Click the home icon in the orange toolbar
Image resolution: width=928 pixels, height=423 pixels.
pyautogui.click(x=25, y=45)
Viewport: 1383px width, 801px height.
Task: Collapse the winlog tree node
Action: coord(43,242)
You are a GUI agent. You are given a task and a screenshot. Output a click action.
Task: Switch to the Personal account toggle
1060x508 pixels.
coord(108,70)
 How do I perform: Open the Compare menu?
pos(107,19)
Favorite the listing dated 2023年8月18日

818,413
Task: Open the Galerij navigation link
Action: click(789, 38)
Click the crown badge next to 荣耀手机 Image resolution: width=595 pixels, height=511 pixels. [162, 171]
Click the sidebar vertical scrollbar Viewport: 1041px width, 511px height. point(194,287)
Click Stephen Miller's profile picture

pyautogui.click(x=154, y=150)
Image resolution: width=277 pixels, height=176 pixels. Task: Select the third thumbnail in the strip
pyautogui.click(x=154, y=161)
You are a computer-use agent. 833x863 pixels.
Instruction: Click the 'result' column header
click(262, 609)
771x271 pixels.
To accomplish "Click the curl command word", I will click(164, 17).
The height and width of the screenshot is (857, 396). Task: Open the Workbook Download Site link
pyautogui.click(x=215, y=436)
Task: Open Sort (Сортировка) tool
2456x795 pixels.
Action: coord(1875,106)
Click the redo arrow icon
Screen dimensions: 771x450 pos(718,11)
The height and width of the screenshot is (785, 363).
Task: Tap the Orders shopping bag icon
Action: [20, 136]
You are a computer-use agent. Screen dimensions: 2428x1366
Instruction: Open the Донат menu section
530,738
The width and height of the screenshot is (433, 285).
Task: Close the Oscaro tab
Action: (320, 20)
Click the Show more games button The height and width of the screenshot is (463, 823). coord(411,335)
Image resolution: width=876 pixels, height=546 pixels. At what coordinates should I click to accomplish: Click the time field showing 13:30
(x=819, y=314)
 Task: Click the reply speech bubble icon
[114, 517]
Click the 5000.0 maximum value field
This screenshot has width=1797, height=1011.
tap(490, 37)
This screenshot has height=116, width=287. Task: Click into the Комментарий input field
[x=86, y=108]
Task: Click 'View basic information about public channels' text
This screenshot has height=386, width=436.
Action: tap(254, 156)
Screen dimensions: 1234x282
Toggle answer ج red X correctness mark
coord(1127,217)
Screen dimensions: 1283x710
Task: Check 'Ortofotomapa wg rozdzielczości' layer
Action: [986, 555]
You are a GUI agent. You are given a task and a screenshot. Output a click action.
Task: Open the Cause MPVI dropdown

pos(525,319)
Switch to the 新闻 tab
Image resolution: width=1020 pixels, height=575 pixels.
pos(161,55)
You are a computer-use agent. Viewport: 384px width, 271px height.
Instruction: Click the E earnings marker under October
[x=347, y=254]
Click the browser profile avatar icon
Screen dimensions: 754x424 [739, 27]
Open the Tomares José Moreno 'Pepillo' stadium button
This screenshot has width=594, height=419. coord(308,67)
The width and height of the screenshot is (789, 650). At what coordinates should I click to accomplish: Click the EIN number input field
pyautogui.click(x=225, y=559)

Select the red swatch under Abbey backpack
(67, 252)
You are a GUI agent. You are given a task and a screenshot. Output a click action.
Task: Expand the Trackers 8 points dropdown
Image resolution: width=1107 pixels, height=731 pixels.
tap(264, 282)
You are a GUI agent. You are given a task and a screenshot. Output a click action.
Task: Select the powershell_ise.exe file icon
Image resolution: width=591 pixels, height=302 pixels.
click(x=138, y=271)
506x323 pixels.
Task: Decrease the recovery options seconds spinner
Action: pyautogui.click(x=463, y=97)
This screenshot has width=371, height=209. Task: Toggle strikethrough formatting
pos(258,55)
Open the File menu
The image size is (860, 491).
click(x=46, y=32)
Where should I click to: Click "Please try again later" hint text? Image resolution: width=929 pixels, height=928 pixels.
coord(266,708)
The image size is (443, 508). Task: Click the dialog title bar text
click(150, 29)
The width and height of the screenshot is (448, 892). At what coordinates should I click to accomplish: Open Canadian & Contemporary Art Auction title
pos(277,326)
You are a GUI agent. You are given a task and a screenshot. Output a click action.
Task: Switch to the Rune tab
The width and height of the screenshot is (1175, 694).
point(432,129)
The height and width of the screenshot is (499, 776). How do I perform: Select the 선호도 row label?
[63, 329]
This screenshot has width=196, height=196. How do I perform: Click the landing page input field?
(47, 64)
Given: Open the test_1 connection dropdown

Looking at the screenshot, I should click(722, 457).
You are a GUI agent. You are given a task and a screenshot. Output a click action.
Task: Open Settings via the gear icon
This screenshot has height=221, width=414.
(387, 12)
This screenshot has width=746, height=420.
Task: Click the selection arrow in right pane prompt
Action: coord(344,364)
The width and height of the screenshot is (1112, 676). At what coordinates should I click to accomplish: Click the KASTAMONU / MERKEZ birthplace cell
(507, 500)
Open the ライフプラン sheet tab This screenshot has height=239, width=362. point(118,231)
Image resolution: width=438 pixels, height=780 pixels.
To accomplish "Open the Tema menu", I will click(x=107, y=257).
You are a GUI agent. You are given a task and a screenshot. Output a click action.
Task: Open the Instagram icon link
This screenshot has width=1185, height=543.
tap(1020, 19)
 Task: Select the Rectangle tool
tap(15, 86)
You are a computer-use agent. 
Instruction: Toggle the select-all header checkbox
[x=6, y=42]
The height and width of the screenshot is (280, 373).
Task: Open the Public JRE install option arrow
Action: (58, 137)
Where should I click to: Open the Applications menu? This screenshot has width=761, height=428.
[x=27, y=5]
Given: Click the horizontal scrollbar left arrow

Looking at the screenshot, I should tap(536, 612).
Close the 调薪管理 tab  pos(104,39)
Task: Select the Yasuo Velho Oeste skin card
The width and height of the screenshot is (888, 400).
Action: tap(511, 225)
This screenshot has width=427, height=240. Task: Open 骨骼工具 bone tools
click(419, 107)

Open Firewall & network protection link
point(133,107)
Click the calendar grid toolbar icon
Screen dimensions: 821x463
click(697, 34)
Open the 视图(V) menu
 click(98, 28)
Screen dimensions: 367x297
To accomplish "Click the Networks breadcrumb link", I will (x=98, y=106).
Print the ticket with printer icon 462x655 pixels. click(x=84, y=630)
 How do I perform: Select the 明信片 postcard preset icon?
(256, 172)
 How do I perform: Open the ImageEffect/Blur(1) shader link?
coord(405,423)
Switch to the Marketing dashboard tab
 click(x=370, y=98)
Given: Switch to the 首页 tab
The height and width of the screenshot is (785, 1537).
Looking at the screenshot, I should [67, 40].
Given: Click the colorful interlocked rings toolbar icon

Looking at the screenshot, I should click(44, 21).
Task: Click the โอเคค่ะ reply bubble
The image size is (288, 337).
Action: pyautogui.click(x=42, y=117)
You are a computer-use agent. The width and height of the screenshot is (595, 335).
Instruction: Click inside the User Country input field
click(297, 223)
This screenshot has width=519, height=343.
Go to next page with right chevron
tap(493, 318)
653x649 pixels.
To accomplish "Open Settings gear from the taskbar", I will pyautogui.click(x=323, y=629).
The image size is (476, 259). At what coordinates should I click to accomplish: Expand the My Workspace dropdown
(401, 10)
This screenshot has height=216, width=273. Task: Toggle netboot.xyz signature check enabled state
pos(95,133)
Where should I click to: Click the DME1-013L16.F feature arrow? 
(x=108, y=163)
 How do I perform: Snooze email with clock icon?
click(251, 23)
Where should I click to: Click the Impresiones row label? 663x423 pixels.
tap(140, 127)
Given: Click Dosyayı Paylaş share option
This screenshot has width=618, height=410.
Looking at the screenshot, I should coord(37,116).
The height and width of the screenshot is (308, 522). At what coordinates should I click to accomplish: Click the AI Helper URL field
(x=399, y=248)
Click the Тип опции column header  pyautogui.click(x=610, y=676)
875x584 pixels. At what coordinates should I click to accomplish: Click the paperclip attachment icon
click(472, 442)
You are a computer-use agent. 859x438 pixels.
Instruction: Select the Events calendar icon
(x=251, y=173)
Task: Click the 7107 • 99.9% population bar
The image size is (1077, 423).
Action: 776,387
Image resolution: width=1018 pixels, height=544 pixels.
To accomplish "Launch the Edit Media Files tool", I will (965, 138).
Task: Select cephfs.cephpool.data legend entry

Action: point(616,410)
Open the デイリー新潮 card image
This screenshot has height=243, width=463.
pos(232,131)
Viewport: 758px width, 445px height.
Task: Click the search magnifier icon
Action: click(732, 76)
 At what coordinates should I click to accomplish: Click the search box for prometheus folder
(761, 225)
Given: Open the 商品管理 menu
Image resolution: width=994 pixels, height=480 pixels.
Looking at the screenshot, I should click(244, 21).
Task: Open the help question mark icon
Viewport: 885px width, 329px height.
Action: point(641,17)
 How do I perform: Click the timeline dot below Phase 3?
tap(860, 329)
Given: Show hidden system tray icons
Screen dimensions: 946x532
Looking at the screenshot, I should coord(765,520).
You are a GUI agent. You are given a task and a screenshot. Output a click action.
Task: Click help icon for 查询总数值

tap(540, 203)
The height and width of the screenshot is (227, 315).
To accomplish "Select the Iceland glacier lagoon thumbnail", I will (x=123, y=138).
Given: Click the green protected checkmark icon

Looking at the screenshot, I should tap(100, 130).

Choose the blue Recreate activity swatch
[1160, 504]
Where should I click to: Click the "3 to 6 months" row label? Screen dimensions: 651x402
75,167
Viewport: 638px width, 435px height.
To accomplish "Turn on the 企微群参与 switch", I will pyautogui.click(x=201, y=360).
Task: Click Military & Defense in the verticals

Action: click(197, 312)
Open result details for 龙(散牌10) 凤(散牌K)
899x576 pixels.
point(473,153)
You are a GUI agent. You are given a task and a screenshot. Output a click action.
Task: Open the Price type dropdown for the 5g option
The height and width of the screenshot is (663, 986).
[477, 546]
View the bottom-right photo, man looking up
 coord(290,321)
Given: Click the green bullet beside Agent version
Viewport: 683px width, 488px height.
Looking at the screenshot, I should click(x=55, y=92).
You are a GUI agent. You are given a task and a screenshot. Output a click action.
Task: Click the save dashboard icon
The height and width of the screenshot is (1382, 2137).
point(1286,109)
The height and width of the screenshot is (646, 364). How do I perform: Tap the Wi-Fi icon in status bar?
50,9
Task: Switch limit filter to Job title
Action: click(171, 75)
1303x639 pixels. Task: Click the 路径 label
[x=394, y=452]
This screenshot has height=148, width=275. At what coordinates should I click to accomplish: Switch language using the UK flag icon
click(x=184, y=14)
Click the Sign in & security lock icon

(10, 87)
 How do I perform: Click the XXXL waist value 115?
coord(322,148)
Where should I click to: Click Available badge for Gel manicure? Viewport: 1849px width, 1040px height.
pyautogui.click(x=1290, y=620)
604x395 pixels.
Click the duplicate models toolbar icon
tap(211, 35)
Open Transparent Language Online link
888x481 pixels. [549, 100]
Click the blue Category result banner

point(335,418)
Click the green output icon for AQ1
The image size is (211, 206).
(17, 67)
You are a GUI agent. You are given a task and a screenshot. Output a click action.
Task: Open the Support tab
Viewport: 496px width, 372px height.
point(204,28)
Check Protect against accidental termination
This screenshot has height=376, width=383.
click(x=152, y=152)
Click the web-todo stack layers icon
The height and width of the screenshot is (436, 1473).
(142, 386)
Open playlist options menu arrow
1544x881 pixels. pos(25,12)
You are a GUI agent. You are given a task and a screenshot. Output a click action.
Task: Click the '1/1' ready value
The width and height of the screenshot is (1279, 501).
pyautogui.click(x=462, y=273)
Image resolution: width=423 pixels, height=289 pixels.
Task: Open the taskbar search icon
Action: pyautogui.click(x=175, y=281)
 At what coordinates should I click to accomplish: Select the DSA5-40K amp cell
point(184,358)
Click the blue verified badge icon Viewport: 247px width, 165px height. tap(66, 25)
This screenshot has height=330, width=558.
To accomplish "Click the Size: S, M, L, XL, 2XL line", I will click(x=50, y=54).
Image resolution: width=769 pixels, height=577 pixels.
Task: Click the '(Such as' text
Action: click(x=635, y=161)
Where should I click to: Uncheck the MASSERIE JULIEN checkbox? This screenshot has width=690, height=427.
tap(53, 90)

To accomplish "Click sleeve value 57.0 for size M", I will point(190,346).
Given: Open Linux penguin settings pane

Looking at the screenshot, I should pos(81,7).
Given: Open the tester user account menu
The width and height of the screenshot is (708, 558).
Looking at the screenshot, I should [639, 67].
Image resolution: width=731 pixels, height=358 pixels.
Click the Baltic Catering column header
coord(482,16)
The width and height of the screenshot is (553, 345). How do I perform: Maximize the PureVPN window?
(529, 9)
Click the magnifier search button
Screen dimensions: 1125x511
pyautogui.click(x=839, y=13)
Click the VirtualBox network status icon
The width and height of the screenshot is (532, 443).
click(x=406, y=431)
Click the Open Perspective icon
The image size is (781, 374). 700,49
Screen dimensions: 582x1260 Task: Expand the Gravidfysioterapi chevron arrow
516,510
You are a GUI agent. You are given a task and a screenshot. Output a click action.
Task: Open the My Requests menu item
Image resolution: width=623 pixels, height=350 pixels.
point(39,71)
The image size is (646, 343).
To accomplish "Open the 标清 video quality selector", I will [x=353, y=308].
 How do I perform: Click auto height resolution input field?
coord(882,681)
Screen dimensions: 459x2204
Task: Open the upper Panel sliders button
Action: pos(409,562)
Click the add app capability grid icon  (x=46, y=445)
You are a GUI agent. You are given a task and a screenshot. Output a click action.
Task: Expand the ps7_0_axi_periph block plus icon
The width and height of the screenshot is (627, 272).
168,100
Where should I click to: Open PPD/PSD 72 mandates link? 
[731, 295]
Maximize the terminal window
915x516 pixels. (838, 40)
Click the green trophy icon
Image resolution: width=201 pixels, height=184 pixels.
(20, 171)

****************

Copy out the rows above unchanged, everything from the start of the rows down to the line containing "[x=86, y=108]", with both ends included.

Click the home icon in the orange toolbar
Image resolution: width=928 pixels, height=423 pixels.
pyautogui.click(x=25, y=45)
Viewport: 1383px width, 801px height.
Task: Collapse the winlog tree node
Action: coord(43,242)
You are a GUI agent. You are given a task and a screenshot. Output a click action.
Task: Switch to the Personal account toggle
1060x508 pixels.
coord(108,70)
 How do I perform: Open the Compare menu?
pos(107,19)
Favorite the listing dated 2023年8月18日

818,413
Task: Open the Galerij navigation link
Action: click(789, 38)
Click the crown badge next to 荣耀手机 Image resolution: width=595 pixels, height=511 pixels. [162, 171]
Click the sidebar vertical scrollbar Viewport: 1041px width, 511px height. point(194,287)
Click Stephen Miller's profile picture

pyautogui.click(x=154, y=150)
Image resolution: width=277 pixels, height=176 pixels. Task: Select the third thumbnail in the strip
pyautogui.click(x=154, y=161)
You are a computer-use agent. 833x863 pixels.
Instruction: Click the 'result' column header
click(262, 609)
771x271 pixels.
To accomplish "Click the curl command word", I will click(164, 17).
The height and width of the screenshot is (857, 396). Task: Open the Workbook Download Site link
pyautogui.click(x=215, y=436)
Task: Open Sort (Сортировка) tool
2456x795 pixels.
Action: coord(1875,106)
Click the redo arrow icon
Screen dimensions: 771x450 pos(718,11)
The height and width of the screenshot is (785, 363).
Task: Tap the Orders shopping bag icon
Action: [20, 136]
You are a computer-use agent. Screen dimensions: 2428x1366
Instruction: Open the Донат menu section
530,738
The width and height of the screenshot is (433, 285).
Task: Close the Oscaro tab
Action: (320, 20)
Click the Show more games button The height and width of the screenshot is (463, 823). coord(411,335)
Image resolution: width=876 pixels, height=546 pixels. At what coordinates should I click to accomplish: Click the time field showing 13:30
(x=819, y=314)
 Task: Click the reply speech bubble icon
[114, 517]
Click the 5000.0 maximum value field
This screenshot has width=1797, height=1011.
tap(490, 37)
This screenshot has height=116, width=287. Task: Click into the Комментарий input field
[x=86, y=108]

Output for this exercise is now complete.